Task brief
Below are some entries. Reproduce them word for word.

Extracted records
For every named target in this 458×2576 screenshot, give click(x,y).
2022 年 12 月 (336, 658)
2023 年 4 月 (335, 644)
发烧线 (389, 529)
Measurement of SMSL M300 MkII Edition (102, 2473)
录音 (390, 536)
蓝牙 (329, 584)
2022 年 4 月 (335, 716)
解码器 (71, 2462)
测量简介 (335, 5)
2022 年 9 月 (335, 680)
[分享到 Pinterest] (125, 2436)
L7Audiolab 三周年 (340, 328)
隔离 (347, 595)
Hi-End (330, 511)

Task response
For every named target in this 458×2576 screenshot, give click(x,y).
2022 年 12 月 (336, 658)
2023 年 4 月 (335, 644)
发烧线 (389, 529)
Measurement of SMSL M300 MkII Edition (102, 2473)
录音 (390, 536)
蓝牙 (329, 584)
2022 年 4 月 (335, 716)
解码器 (71, 2462)
测量简介 (335, 5)
2022 年 9 月 (335, 680)
[分享到 Pinterest] (125, 2436)
L7Audiolab 三周年 (340, 328)
隔离 (347, 595)
Hi-End (330, 511)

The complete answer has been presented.